Scaling neural machine translation to bigger datasets with faster training and inference

September 07, 2018

We want people to experience our products in their preferred language and to connect globally with others. To that end, we use neural machine translation (NMT) to automatically translate text in posts and comments. Our previous work on this has been open-sourced in fairseq, a sequence-to-sequence learning library that’s available for everyone to train models for NMT, summarization, or other text-generation tasks.

As NMT models become increasingly successful at learning from large-scale monolingual data (data that is available only in a single language), faster training becomes more important. To scale to such settings, we had to find a way to significantly reduce training time. Until very recently, the training of this type of NMT model required several weeks on a single machine, which is too slow for fast experimentation and deployment.

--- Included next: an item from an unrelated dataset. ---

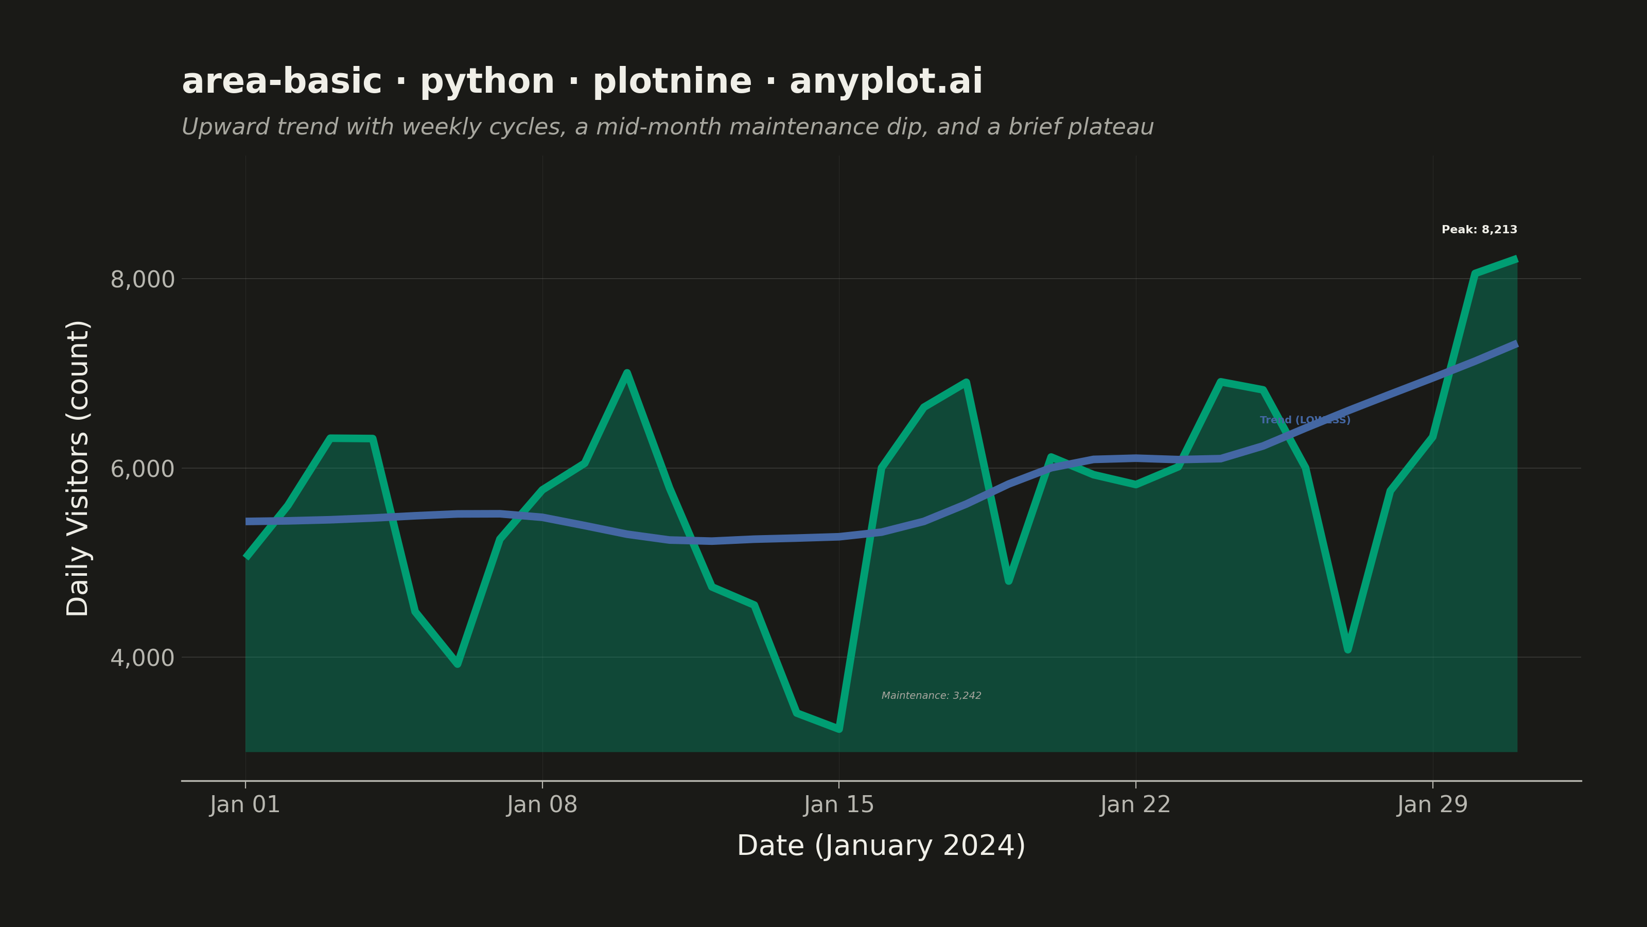
Task: Click the 'Trend (LOWESS)' line label
Action: [1305, 420]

Thanks to several changes to our precision and training setup, we were able to train a strong NMT model in just 32 minutes, down from 24 hours — or 45x faster. In a subsequent work, we demonstrate how this new, substantially faster training setup allows us to train much more accurate models using monolingual text.

Speeding up training

We first worked on reducing the training time of our model from nearly 24 hours to under 5 hours on a single NVIDIA DGX-1 machine with 8 Volta GPUs. Neural networks contain millions of parameters that are adjusted during training. These parameters are usually stored in 32-bit floating point precision. As a first step, we switched training from 32-bit to 16-bit precision, which reduces our GPU memory footprint and enables us to use the heavily optimized Tensor Cores provided by NVIDIA’s latest Volta GPU architecture. Training with reduced precision (16-bit) floating point can sometimes result in diminished model quality due to floating point “overflow.” In our work, we implemented a known procedure for automatically monitoring and guarding against overflow, and reduced training to 8.25 hours, down from nearly 24 hours, a 2.9x speed increase with no loss in model quality.

Next, we reduced the communication between GPUs by delaying model updates through so-called cumulative updates. We train our models synchronously so that each GPU maintains a full, identical copy of the model but processes different parts of the training data. Processing entails back-propagation, which is split into a forward pass and a backward pass (forward/backward) over the network to compute the required statistics to train the model. After processing each mini-batch, the GPUs synchronously communicate their results (the gradients) to each other. This causes potential inefficiencies: First, there is the time overhead in sending data between GPUs; second, faster workers have to wait for slower workers, so-called stragglers, before training can continue.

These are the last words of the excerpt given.